1. Find the amount of transmissions related to the Crane: "Frida".
2. Find the names of the columns in the Crane dataset: "Frida".
3. Visualize the Flightpath of the Crane: "Frida", using MatplotLib and Cartopy.
4. Export the dataframe related to the Crane: "Frida" to the JSON file format.

Assignments related to the GPS Route datasets:

5. Find the amount of signals related to the GPS-route: "Zeeland_Car_1".
6. Find the names of the columns in the GPS-route dataset: "Zeeland_Car_1".
7. Visualize the GPS-Route: "Zeeland_Car_1", using MatplotLib en Cartopy.
8. Export the dataframe related to the GPS-route: "Zeeland_Car_1" to the JSON file format

#### NOTE: To run a cell, you have to select the cell and press the Run button at the top of the screen. <br>

#### NOTE 2: For convenience, you can type the first letter of a variable and press TAB to automatically add the     variable 
    


### Importing the required modules.
---

In [None]:
import pandas as pd

import gpxpy

import matplotlib.pyplot as plt

import cartopy

import cartopy.crs as ccrs 

import cartopy.feature as cfeature 

# Crane datasets

---
### Importing the Crane Datasets


The Crane datasets come in the fileformat: "CSV" and can be found in the folder: '../../Datasets/CSV/'.
To read a datasets with the fileformat CSV, in a Pandas dataframe, we use the built-in Pandas function: "read_csv()".

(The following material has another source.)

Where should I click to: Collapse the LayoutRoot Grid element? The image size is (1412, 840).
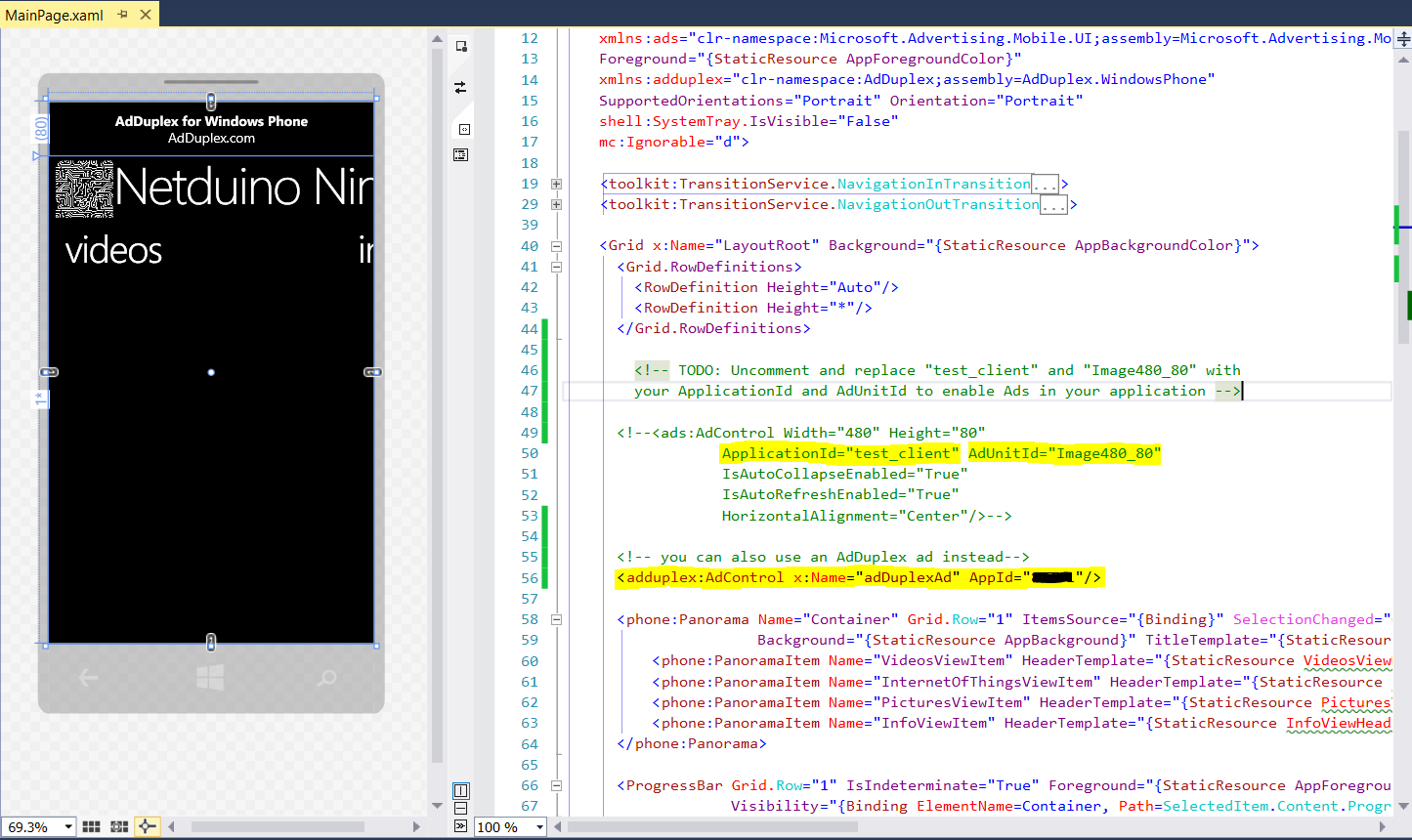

As parameter we pass the file location of the CSV file we want to read. We do this for each Crane dataset in the folder: '../../Datasets/CSV/'. We assign the dataframe to a fitting variable. This variable represents the name of the Crane related to the dataset.

---

In [None]:
Agnetha = pd.read_csv('../../Datasets/CSV/20181003_Dataset_SV_GPS_Crane_9407_STAW_Crane_RRW-BuGBk_Agnetha.csv')
Frida = pd.read_csv('../../Datasets/CSV/20181003_Dataset_SV_GPS_Crane_9381_STAW_Crane_RRW-BuGBk_Frida.csv')
Cajsa = pd.read_csv('../../Datasets/CSV/20181003_Dataset_SV_GPS_Crane_9472_STAW_Crane_RRW-BuGR_Cajsa.csv')


---
### Basis analyses of the Crane datasets.

Below we are going to perform a basic analysis on each of the Crane datasets. After performing the analysis we can answer the following questions:
- How big is each dataset (How much transmissions)?
- How much columns does each dataset have?
- Which columns does each dataset have?
- What do these columns represent?

---
First we would like to know the amount of transmissions belonging to each Crane. The amount of transmissions is equal to the amount of datarows in the dataframes, representing the Cranes. 

To find out how much datarows a dataframe contains, we use the built-in Pandas function: ".shape" on the dataframe in question. This function prints the dimensionality of a dataframe. 

The dimensionality consists of:
- The amount of datarows, on index 0 (.shape[0])
- The amount of columns, on index 1 (.shape[1])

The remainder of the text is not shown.